Secondo il testo sul caso Becciu, dove si svolgerà il processo d'appello?

=== TESTO FORNITO ===

Papa
Leone e due vicende dirimenti per il suo pontificato:
il
caso Becciu e il caso Rupnik
▅▅▅ Sarà monsignor Alejandro Arellano Cedillo a presiedere, dal lunedì 22 settembre prossimo il collegio giudicante in appello - appunto, Corte d'Appello del Tribunale Vaticano - nel caso della condanna inflitta al cardinale Giovanni Angelo Becciu e altri 8 condannati nel primo grado del processo. Mons. Arellano Cedillo, Decano dal 2021 della Rota Romana, presbitero spagnolo, 63 anni (scheda Wikipedia) sarà assistito da altri giudici ecclesiastici e laici. (Motu proprio sull’ordinamento giudiziario del Vaticano – Papa Francesco 2020).
Il processo avrà luogo nella
nuova Aula del Tribunale Vaticano ricavata negli ambienti della antica Aula del
Sinodo nel Palazzo Apostolico. Papa Leone lo scorso 18 visitò questi locali.

=== RECORD FORNITI ===

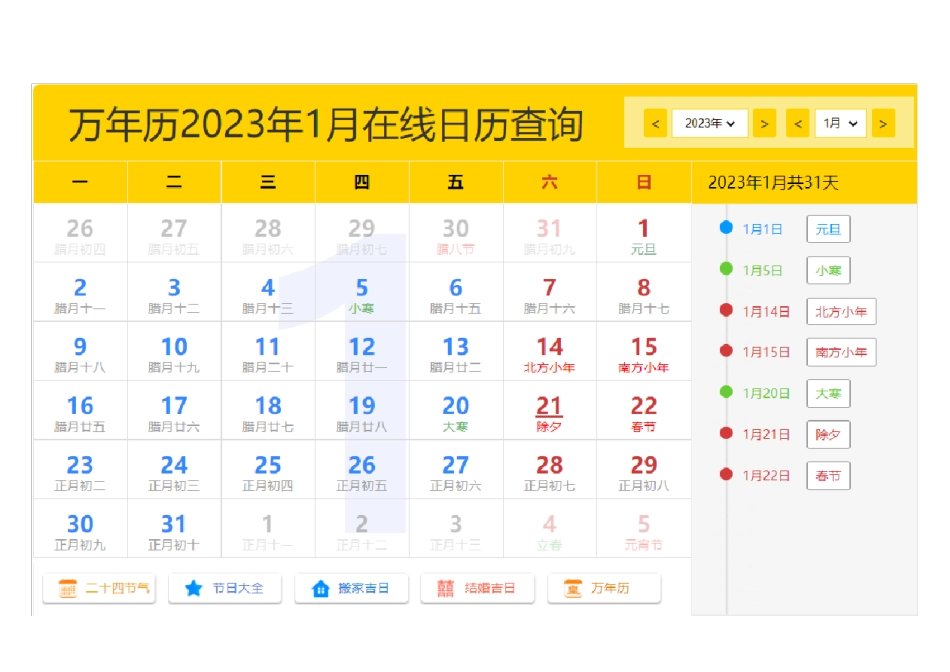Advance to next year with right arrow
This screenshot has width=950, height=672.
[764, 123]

===
=== RECORD FORNITI ===

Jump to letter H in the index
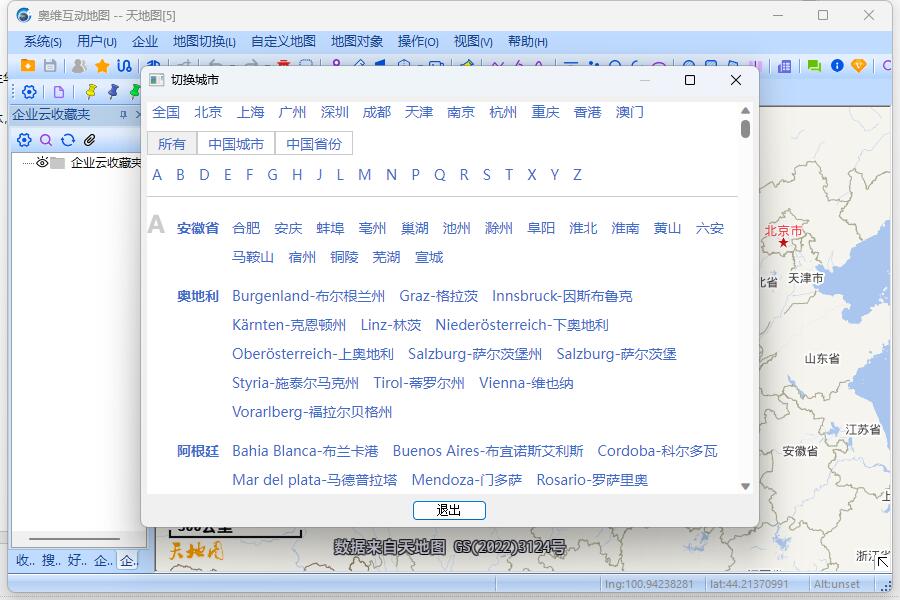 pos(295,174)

===

▶ _RISPOSTA_: Nella nuova Aula del Tribunale Vaticano, ricavata negli ambienti dell'antica Aula del Sinodo nel Palazzo Apostolico.